Ministers are to step up efforts to reduce teenage pregnancy rates after a report found the government was set to miss a target to halve them by 2010.
Teenage pregnancy rates in the UK are the highest in Western Europe
The Department of Health said teenage pregnancy rates had been cut by just 11.4% since 1998 in England.
But ministers have said rates are at their lowest for 20 years and efforts are being "redoubled" to hit targets.
The Family Education Trust charity told the Sunday Telegraph the report showed the government's strategy was failing.
While rates of pregnancy among under-18s are at their lowest for two decades, the total number is up because of a rising teenage population.
Figures are the highest in Western Europe - twice as high as in Germany, three times as high as in France and six times as high as in the Netherlands.
Norman Wells, of the Family Education Trust, told the Sunday Telegraph that the government had allowed the "systematic removal of every restraint that used to act as a disincentive to under-age sex".
"The problems associated with teenage pregnancy will never be solved so long as the government persists with its reliance on yet more contraception and sex education," he said.
Viv Crouch, a former advisor to the government on the issue, said better sex education in schools was needed.
"We are frightened of teaching it," she said.
"I think that until the government decides that personal and social and health education, where sexual relationships education fits in [is made] a mandatory subject, I think we won't progress any further."
The Department for Children, Schools and Families - jointly responsible for the target with the Department of Health - said efforts would be "redoubled" in a bid to meet the "stretching" target.

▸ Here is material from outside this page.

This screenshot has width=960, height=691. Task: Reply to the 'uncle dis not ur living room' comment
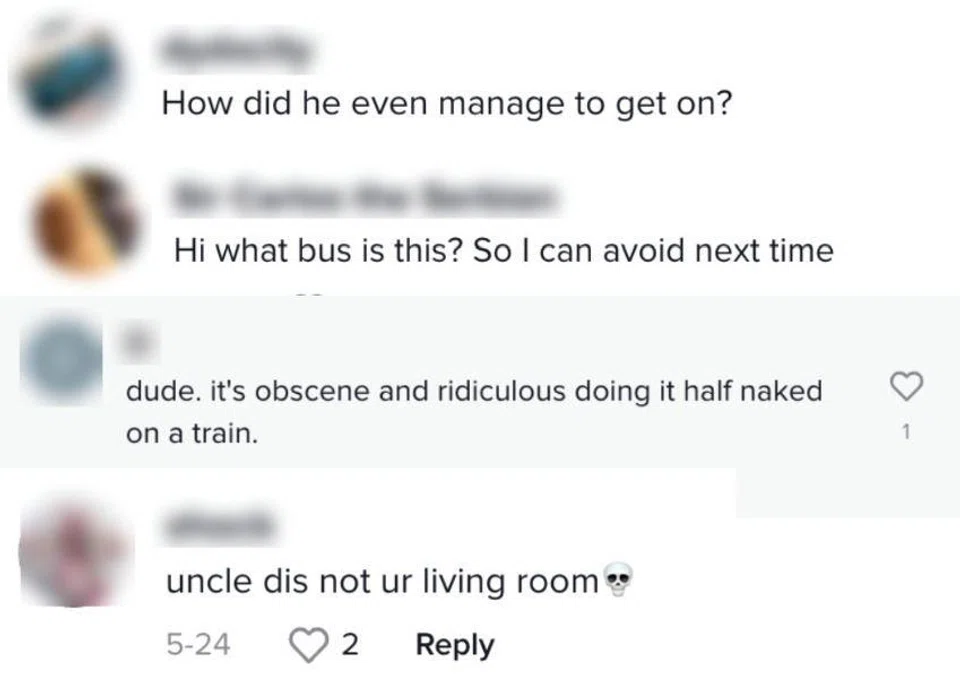tap(454, 645)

"We made a commitment to reduce the teenage conception rates and to improve the quality of life for all young people, and we are already delivering on that," it said in a statement.
"However, we make no apology for setting stretching targets and will be redoubling our efforts to continue to reduce the rate of teenage pregnancy by 2010."
It added that its strategy was being supported by two national media campaigns which advise young people to resist peer pressure to have sex and to use condoms if they are already sexually active.